Torrente Presidente
José Luis Torrente (este brutal personaje creación de Santiago Segura) no es un personaje: es una grieta, un bache con barro, una zanja olorosa con saco gastado.
6 Butacas
Desde Torrente, el brazo tonto de la ley en 1998, Santiago Segura construyó una de las criaturas más reconocibles —y repulsivas— del cine español: expolicía corrupto, machista, racista, franquista sentimental, colchonero, devoto de El Fary y superviviente profesional del barro. Un antihéroe nacido para incomodar, no para redimir.
En Torrente presidente, la saga encuentra una evolución casi natural: si el personaje siempre fue una parodia del peor ciudadano posible, ¿por qué no convertirlo en candidato? La política contemporánea, con su carnaval de consignas, cámaras, imposturas y egos inflamados, parece escrita a medida para él. Torrente no irrumpe en la política: la política baja hasta su sótano.
Y lo hace con referencias a la actual escena política española, tan convulsionada y compleja, con tironeos entre extremos y violencia verbal y de la otra.
La película funciona mejor cuando entiende que Torrente no debe ser simpático, sino grotesco. Su gracia está en que exhibe sin pudor aquello que la sociedad suele esconder bajo apariencia institucional. Santiago Segura vuelve a apoyarse en el exceso, el mal gusto calculado y la incorrección como método de demolición. A veces acierta con precisión quirúrgica; otras, se queda en el chiste grueso, esa vieja maquinaria de la saga que todavía arranca, aunque ya no siempre ruge.
Lo interesante es que el personaje llega a la presidencia no como anomalía, sino como síntoma. Ahí la película encuentra su costado más incómodo: Torrente ya no parece tan lejano. El energúmeno de bar, el opinador sin filtro, el pícaro miserable, el nostálgico de una España inventada, encuentra en la política un escenario donde su vulgaridad puede disfrazarse de autenticidad.
Todo su reservorio de excesos parece tener lugar para expresarse en esta España cruzada por discursos de odio y de extremos, calza naturalmente en ese esquema sin esfuerzo.
Santiago Segura es el factótum, escribe y dirige, y se da algunos gustos, como tener también además de un gran elenco español, a dos personajes del mundo del cine de Estados Unidos en papeles chicos pero potentes, como Alec Baldwin haciendo la parodia de Donald Trump y Kevin Spacey al final de la película.

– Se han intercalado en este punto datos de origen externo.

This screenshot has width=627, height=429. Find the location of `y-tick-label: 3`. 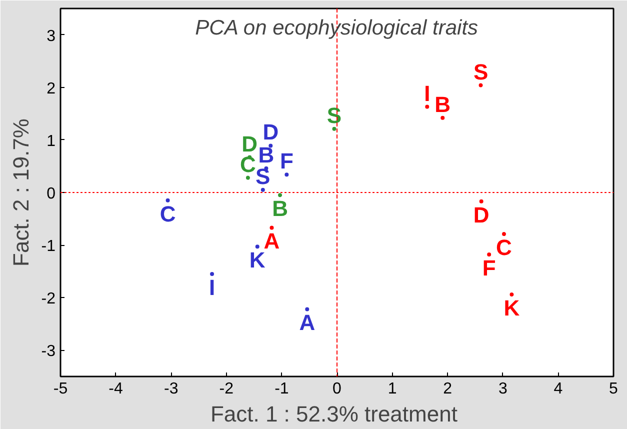

y-tick-label: 3 is located at coordinates (51, 36).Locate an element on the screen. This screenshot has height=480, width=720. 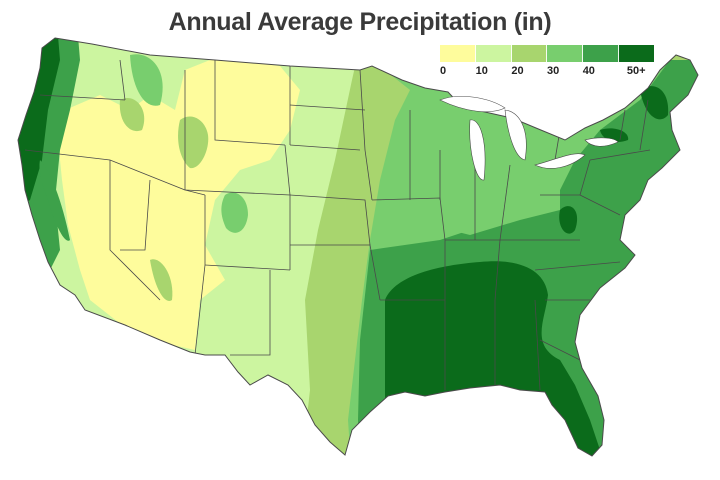
map-title: Annual Average Precipitation (in) is located at coordinates (360, 22). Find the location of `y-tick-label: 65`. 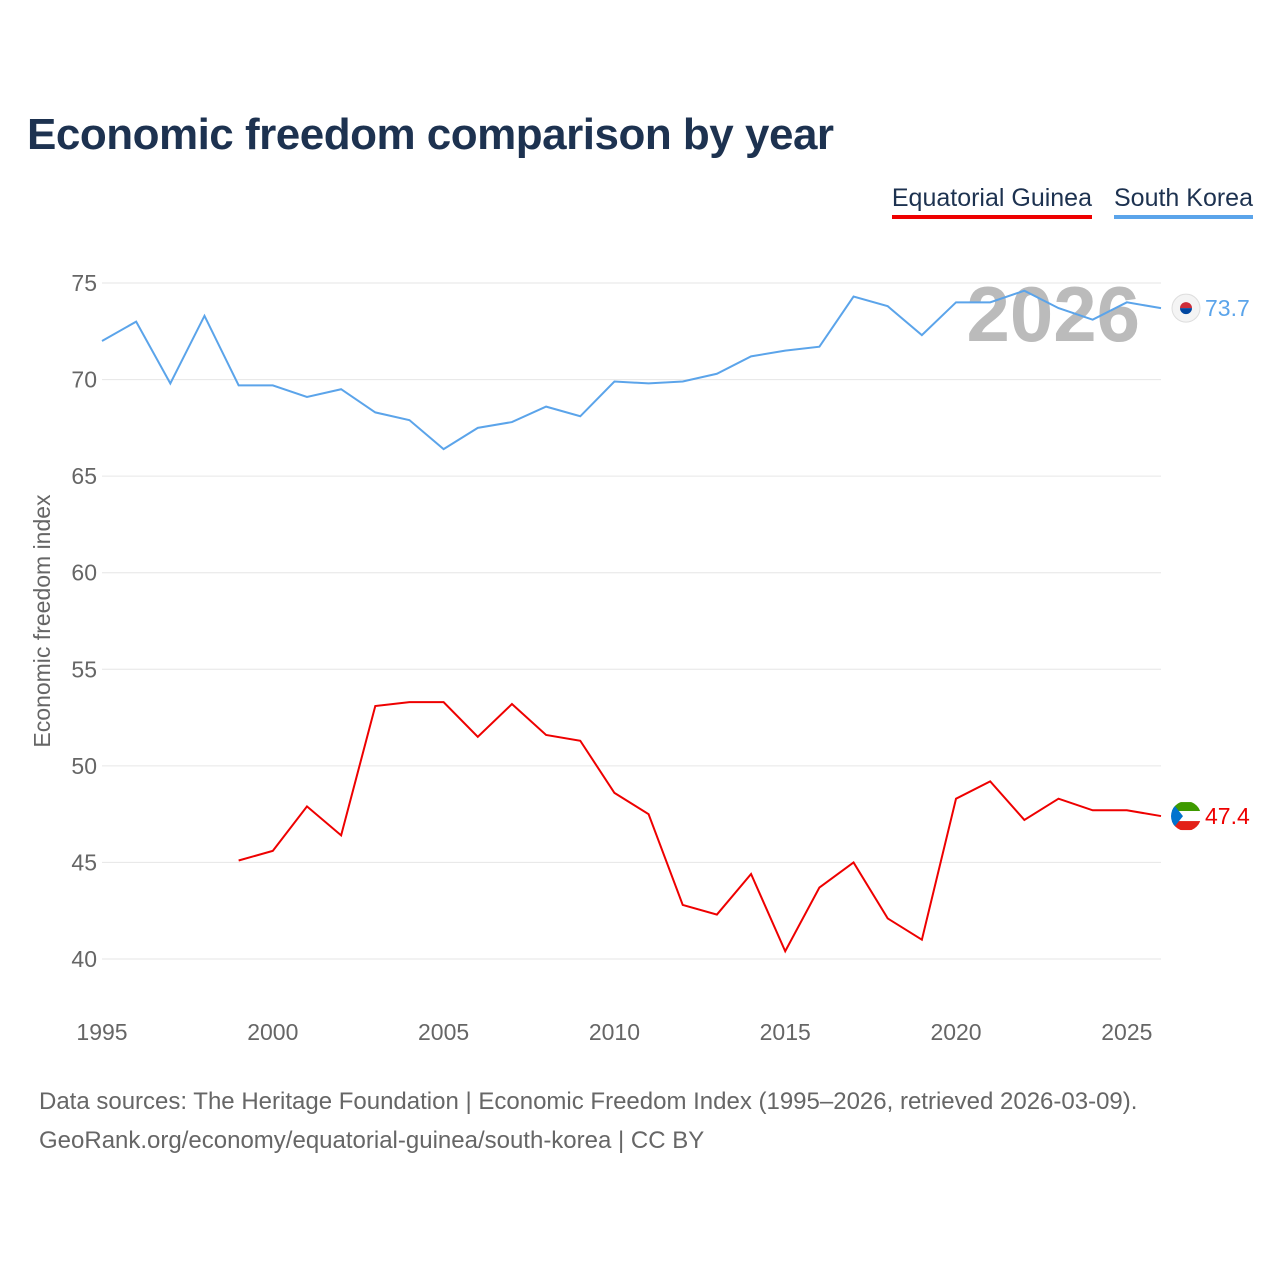

y-tick-label: 65 is located at coordinates (84, 476).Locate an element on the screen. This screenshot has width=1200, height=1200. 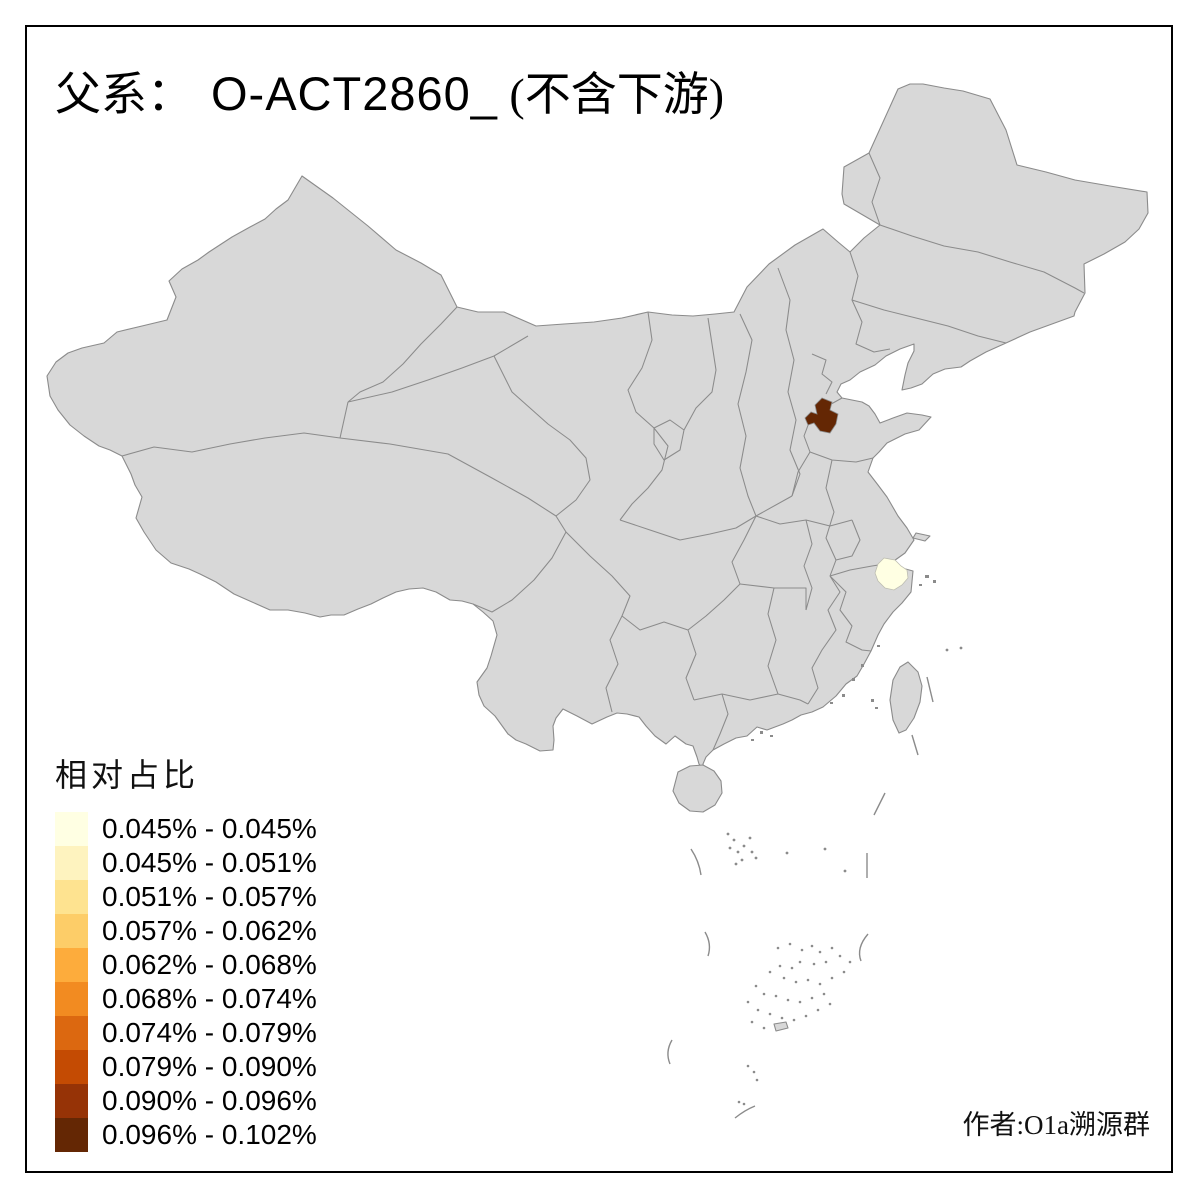
author-credit: 作者:O1a溯源群 is located at coordinates (1056, 1125).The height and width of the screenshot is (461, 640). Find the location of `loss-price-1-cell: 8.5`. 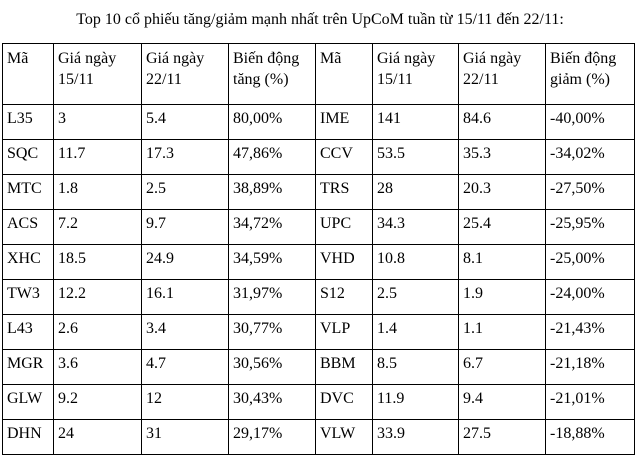

loss-price-1-cell: 8.5 is located at coordinates (416, 367). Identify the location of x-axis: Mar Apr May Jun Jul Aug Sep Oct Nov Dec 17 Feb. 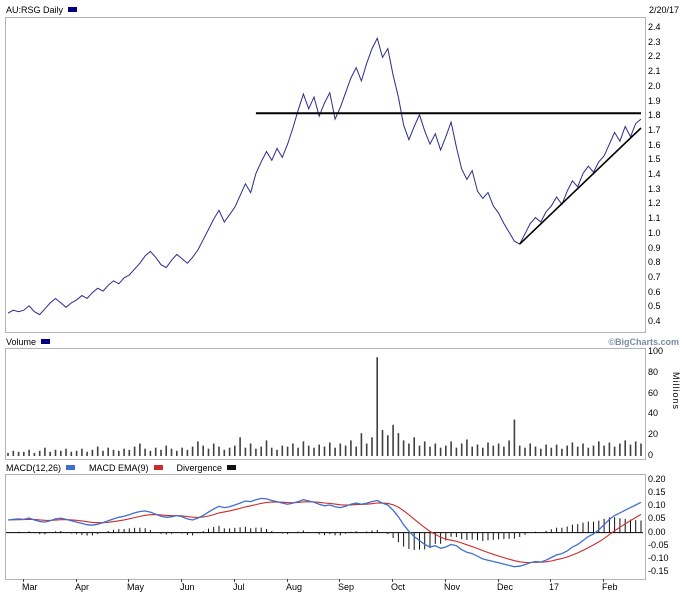
(324, 586). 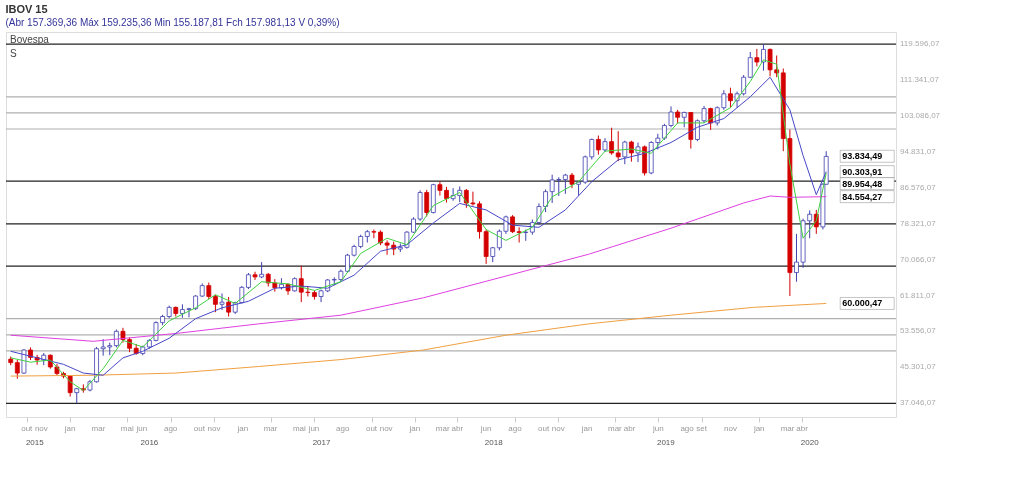 I want to click on line-series, so click(x=418, y=340).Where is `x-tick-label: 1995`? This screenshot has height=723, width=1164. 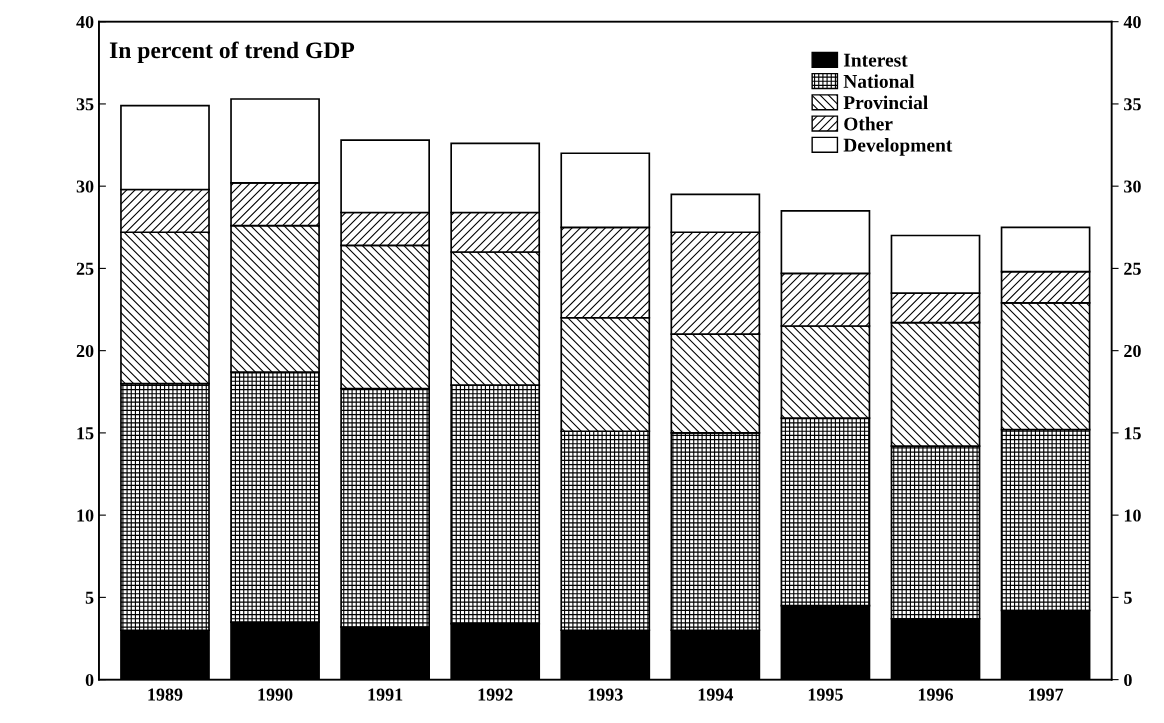
x-tick-label: 1995 is located at coordinates (826, 694). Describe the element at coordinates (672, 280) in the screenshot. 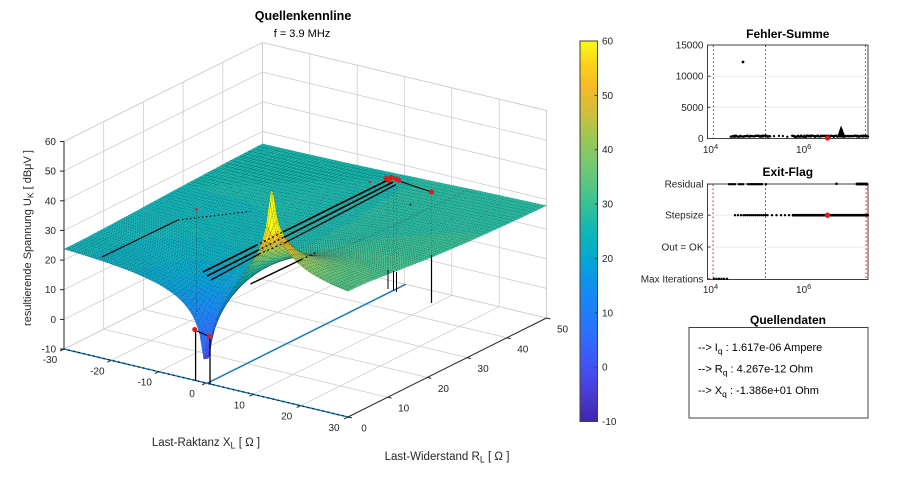

I see `svg-text: Max Iterations` at that location.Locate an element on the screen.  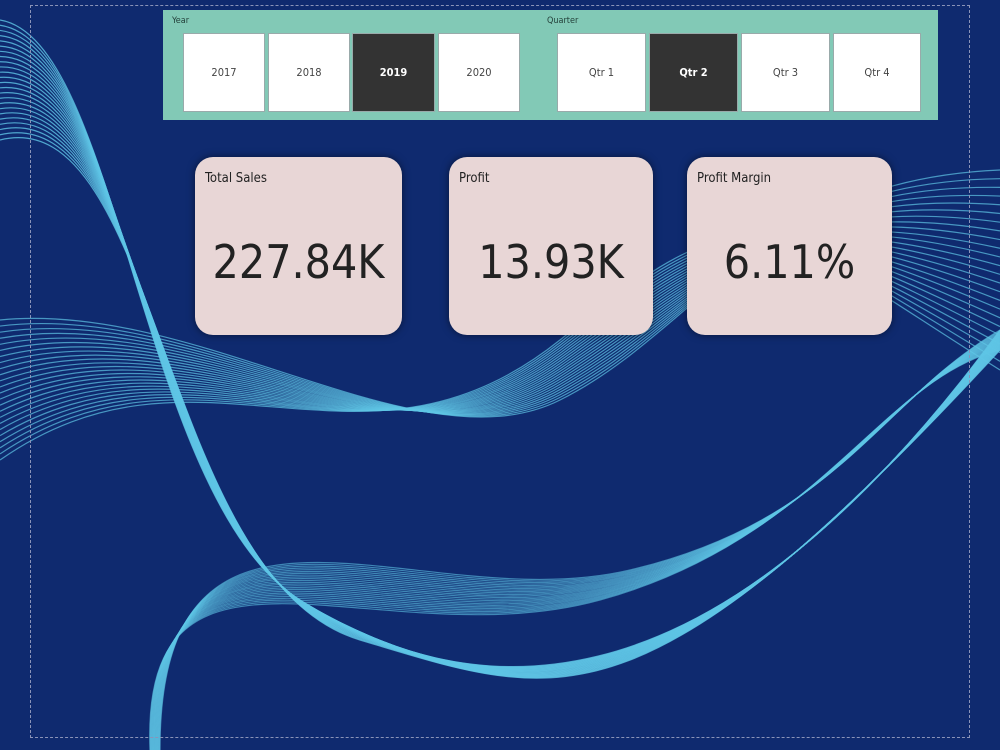
slicer-title: Year is located at coordinates (181, 21).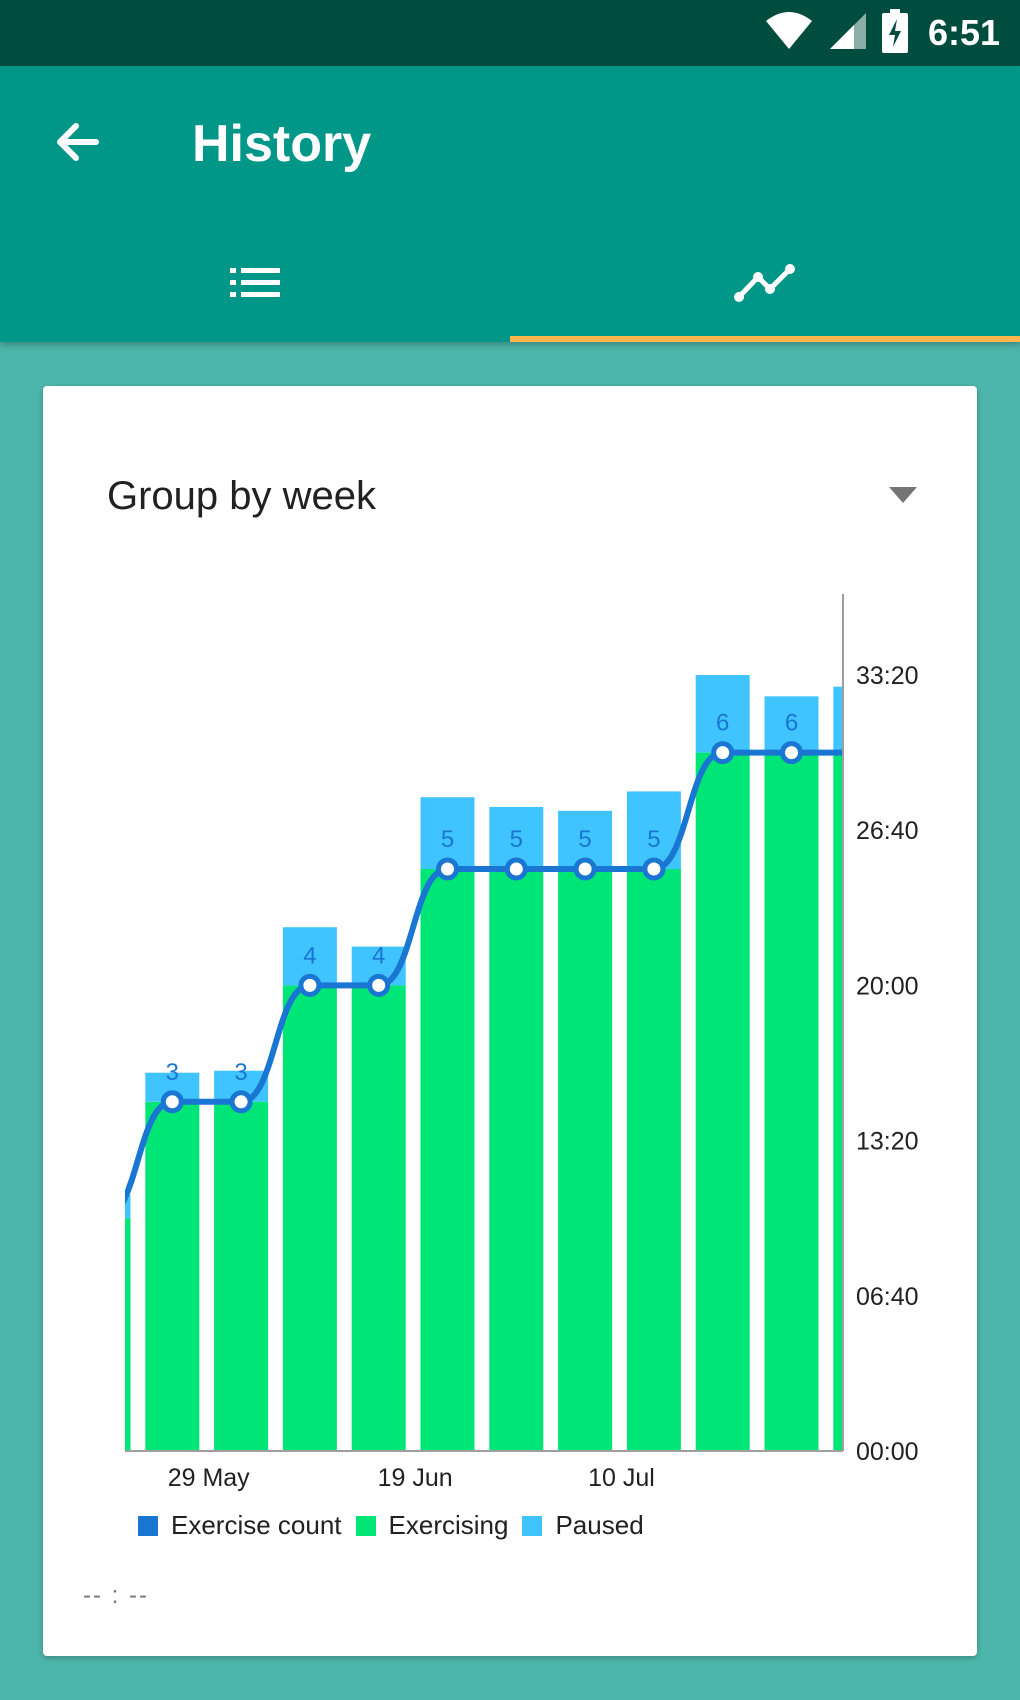 This screenshot has height=1700, width=1020. Describe the element at coordinates (848, 34) in the screenshot. I see `signal-icon` at that location.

No es una película fina, ni quiere serlo. Es grasa, ruidosa, desprolija, por momentos brutal. Pero sería injusto exigirle modales de salón a un personaje que nació precisamente para vomitar sobre el mantel. Torrente presidente prolonga una saga que siempre entendió algo esencial: la sátira no sirve para confirmar nuestra superioridad moral, sino para recordarnos que el monstruo también habla nuestro idioma.
Como comedia, es irregular. Como espejo deformante, tiene momentos filosos. Y como regreso del personaje, confirma que Torrente sigue siendo ese tío impresentable al que nadie invitaría a cenar, pero al que todos terminan mirando de reojo porque, en el fondo, trae noticias desagradables de la condición humana.
La participación en la película de algunos íconos de la escena social, periodística y hasta política (Rajoy por ejemplo) es un ingrediente muy valorado, como una especie de respaldo explícito de esos sectores, a la parodia, como la aparición vía imitador y vía teléfono del Presidente Javier Milei como apoyo a su candidatura.
Torrente vuelve más viejo, más político y no necesariamente más sabio. España tampoco.